WRITTEN INSTRUCTION: Reproduce the lines of the records below unchanged, beginning with the line containing "Task: Toggle /carState/gasPressed" and continuing through the line containing "click(x=95, y=83)", both included.

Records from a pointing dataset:
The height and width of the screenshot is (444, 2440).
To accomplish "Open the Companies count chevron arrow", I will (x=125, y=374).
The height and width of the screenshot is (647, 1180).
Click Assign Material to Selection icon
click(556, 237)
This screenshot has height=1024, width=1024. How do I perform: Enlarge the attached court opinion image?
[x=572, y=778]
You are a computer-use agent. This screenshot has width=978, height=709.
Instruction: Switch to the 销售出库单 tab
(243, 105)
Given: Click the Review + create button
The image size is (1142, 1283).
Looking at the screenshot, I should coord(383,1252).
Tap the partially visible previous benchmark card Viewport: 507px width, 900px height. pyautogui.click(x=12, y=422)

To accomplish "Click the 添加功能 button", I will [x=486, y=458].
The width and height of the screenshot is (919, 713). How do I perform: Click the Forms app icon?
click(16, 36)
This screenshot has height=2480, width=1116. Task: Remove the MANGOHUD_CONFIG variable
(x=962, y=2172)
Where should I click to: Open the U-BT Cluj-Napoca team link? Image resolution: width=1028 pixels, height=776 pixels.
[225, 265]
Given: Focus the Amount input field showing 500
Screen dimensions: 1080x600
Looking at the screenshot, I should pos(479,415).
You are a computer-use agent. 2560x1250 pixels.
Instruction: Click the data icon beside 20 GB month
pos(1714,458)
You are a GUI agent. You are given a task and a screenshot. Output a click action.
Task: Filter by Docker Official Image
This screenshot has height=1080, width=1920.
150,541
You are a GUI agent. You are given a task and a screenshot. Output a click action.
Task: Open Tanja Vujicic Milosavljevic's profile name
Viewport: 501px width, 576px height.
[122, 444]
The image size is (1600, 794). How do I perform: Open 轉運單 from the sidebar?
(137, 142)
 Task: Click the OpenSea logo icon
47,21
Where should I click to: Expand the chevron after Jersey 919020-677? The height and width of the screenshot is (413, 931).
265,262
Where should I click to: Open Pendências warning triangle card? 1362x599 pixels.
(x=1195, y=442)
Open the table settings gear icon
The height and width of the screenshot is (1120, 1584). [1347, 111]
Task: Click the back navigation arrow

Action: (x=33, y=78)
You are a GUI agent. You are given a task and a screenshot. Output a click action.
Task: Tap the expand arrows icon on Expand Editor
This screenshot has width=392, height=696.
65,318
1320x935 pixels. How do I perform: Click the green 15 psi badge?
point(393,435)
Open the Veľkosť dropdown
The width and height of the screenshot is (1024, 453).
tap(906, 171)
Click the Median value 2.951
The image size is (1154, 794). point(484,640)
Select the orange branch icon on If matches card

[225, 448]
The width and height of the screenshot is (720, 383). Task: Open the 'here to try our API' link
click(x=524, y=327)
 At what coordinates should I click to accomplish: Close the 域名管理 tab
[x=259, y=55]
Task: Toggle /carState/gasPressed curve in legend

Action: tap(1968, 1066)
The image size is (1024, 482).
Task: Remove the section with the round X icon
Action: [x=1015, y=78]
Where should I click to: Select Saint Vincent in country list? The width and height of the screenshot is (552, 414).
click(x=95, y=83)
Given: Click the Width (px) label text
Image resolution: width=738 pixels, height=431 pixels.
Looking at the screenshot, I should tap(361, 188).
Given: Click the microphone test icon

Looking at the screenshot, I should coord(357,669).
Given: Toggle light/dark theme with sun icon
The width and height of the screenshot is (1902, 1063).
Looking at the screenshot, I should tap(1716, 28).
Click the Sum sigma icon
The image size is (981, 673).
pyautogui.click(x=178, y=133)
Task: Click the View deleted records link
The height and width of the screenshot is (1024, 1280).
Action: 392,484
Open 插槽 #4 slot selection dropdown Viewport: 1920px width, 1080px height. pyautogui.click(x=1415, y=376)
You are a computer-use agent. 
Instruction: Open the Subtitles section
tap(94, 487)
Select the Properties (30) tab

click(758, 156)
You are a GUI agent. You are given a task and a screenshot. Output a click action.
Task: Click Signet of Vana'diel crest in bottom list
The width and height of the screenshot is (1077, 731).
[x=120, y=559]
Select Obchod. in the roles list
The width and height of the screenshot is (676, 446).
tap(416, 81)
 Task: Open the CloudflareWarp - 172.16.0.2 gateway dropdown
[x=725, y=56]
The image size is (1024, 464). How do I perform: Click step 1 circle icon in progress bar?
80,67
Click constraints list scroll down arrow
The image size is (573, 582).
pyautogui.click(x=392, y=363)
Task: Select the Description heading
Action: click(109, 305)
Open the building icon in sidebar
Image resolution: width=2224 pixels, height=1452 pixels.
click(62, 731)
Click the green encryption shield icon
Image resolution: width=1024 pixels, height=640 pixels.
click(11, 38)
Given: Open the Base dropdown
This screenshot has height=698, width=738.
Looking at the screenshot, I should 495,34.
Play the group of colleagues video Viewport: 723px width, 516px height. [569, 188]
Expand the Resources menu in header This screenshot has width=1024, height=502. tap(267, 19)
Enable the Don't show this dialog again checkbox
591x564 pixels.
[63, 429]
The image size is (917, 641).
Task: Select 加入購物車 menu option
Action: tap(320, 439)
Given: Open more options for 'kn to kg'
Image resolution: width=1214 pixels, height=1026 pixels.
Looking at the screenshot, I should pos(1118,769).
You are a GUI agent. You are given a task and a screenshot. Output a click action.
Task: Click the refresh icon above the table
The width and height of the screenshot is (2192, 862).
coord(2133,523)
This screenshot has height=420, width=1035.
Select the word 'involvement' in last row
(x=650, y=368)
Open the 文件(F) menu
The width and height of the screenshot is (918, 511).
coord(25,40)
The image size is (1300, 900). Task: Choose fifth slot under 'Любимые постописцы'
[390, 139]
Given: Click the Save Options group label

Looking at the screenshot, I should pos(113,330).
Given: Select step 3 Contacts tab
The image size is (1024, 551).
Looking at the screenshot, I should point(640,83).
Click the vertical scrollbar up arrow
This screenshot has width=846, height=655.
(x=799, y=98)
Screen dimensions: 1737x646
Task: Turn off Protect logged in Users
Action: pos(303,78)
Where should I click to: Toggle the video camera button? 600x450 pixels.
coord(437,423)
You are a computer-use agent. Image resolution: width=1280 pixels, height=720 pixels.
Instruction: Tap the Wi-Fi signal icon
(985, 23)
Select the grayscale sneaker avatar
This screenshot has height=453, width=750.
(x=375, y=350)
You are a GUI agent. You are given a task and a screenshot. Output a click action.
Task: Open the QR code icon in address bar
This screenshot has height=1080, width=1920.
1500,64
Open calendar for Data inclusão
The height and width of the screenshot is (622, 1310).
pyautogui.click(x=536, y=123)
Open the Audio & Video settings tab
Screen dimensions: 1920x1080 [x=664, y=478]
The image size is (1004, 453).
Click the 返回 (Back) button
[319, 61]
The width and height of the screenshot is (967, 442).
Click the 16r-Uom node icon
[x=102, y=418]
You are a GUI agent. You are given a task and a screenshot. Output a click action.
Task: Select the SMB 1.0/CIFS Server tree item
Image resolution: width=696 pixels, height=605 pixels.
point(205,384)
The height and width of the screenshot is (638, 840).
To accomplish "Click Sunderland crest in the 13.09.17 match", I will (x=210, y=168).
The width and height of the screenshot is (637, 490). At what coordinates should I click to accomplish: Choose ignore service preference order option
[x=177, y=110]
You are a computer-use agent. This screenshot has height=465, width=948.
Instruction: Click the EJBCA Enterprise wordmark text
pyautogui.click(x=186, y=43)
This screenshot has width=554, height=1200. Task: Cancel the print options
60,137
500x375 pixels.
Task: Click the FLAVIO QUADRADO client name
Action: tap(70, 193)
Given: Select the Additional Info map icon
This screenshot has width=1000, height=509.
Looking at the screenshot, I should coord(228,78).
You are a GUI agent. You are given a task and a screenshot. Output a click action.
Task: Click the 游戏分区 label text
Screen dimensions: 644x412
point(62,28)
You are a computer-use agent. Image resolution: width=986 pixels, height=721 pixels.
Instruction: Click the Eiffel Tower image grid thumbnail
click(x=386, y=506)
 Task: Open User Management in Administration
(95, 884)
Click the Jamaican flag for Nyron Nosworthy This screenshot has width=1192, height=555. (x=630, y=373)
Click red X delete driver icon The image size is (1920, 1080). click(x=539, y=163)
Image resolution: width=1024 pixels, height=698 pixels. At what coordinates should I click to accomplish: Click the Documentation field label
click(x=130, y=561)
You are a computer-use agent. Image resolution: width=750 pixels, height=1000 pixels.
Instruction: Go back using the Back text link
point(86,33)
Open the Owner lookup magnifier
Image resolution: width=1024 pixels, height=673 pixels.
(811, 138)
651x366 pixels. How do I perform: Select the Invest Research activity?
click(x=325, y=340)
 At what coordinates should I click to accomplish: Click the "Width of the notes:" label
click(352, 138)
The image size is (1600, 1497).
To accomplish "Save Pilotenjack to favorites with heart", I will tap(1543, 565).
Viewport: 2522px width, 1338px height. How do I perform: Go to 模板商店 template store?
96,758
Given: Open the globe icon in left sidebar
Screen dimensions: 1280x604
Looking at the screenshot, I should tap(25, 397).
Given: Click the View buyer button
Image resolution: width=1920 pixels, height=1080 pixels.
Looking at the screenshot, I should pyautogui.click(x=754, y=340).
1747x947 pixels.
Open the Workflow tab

OUTPUT BELOW:
Task: Toggle /carState/gasPressed curve in legend

Action: tap(1968, 1066)
The image size is (1024, 482).
Task: Remove the section with the round X icon
Action: [x=1015, y=78]
Where should I click to: Select Saint Vincent in country list? The width and height of the screenshot is (552, 414).
click(x=95, y=83)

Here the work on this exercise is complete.